What differentiates Flickr from the multitude of the Web’s other photo-sharing and storing services is the community nature. Flickr users are generally connected individuals, who can link to contacts, form groups, and create meaningful discussions. This is probably why it’s the most popular photo-sharing outfit out there.
But of course, there’s Google. And we know that whatever service is already available online, Google will have something to challenge that, and usually succeed at it. Take Gmail, for example. It came late in the webmail game, but it’s hot, and it gave features and functionalities that other webmail service providers could only dream of (2.5 Gigs of space? Wow!).
So talking about Flickr, Google has recently launched its web application for its not-as-popular-as-Flickr Picasa photo album software, dubbed Picasa Web Albums. As usual, it’s in “beta” and for now only by-invitation.
Here are initial looks.
A few things I have seen that I am not fond of. First of all, it appears that it will only support JPEG formatted images. I tried uploading GIF and PNG images, and was given a warning that the image was not a valid JPEG. With Flickr, I can upload PNG, GIF and JPEG, which is nice since my screenshots are saved as PNG.
Aside from those minor issues, it was pretty easy to set up the album and upload the photos. It has a pretty good interface, showing your storage capacity used and available. It will let you rotate images to correctly display their orientation, resize the thumbnails and rearrange the order the photos appear in the album.
You can send invitations via e-mail to those you want to share your album with. For a visitor looking at the gallery, they can view the images in a full-browser slideshow, zoom in on them, and subscribe to an RSS feed for the entire gallery or for specific albums.
CNet reviewed the service, too, and was quite disappointed of the loose integration between Picasa and Piasa Web.
There’s a bigger issue I have with this service: It’s one-way. Once you upload photos from Picasa to Picasa Web Albums, there’s no link between them. If you write a caption or delete a photo on your PC, nothing changes on your online album (or vice versa). I’m spoiled by the technology of Sharpcast and Phanfare, both of which feature live synchronization between media files on your PCs and your online albums. I think synchronization is the only way to go if you’re going to have the same images online and on your PC. I’m disappointed that Google did not more tightly integrate their Picasa software and Web service.

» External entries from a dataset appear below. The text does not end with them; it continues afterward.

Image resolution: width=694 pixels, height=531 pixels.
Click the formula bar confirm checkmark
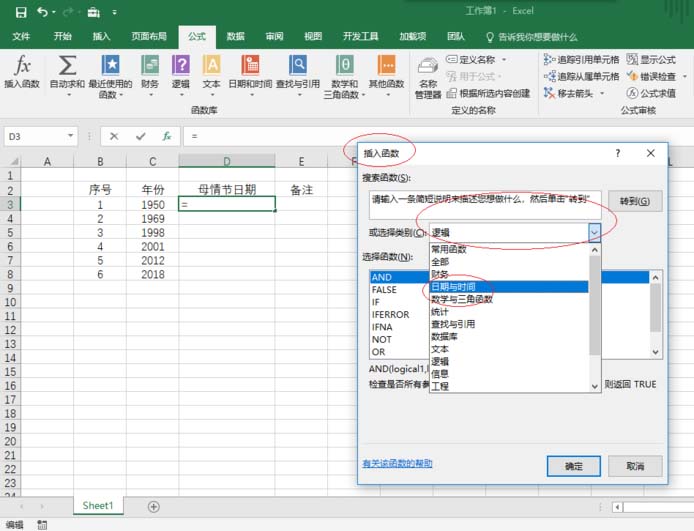[x=141, y=136]
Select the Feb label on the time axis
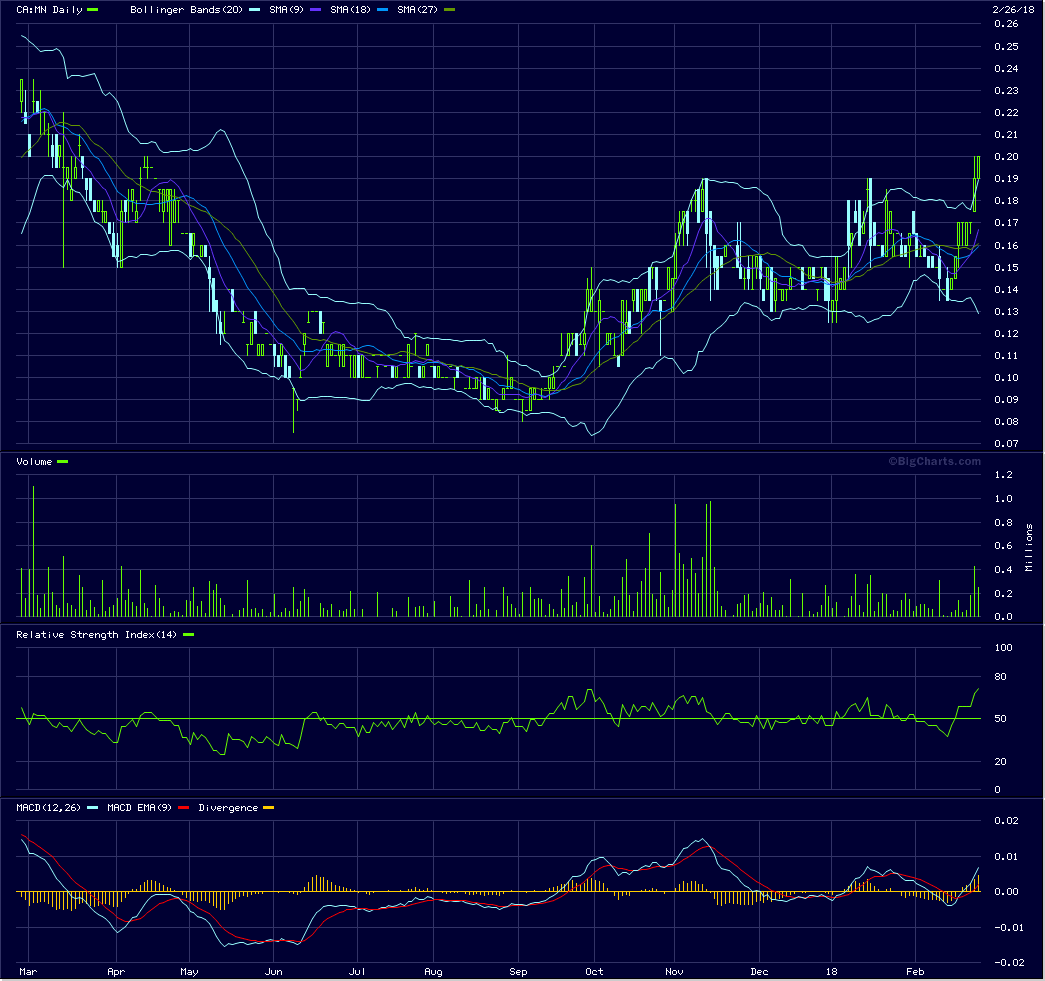This screenshot has width=1045, height=981. coord(917,971)
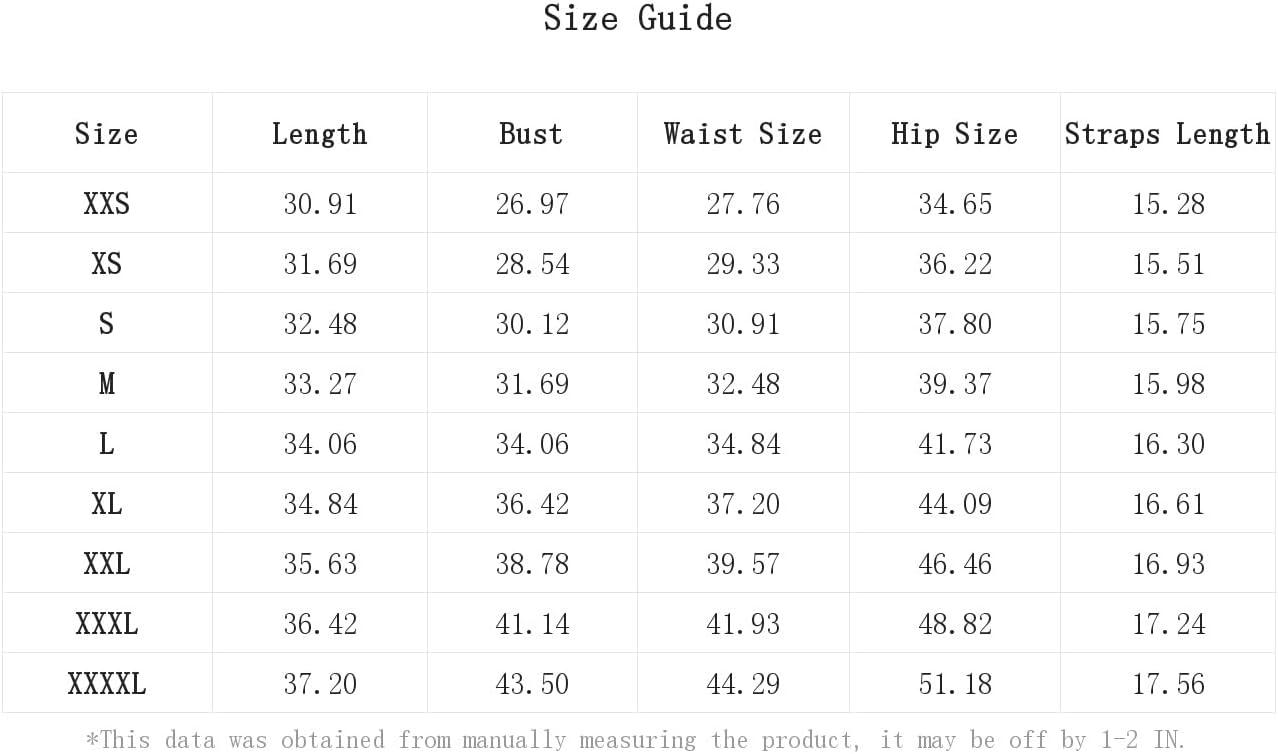Select the Length column header

(x=319, y=134)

Here are several big gripes, as echoed by this short review at Pinoytechblog:
Google’s Picasa Web does not bring anything new to the table. And 250MB of space? Flickr provides unlimited space and Photobucket provides 1GB of space. Plus no tagging.
We’re quite disappointed with Google. 250MB of space? No tags? This will not even be enough for the casual album users, especially at today’s camera resolutions. Flickr’s free accounts may have limited uploads per month, but the storage space is unlimited (it’s storage versus bandwidth, and I’d go for storage in this case!). And tagging is great for those searches and for connecting with people with the same interests in terms of subject and photos.
It’s a thumbs down for Google on this one. They could’ve made Picasa Web Albums a good contender against Flickr. It’s like a 900-pound gorilla against another 900-pound gorilla–but in this case, one has got more bananas in its arsenal!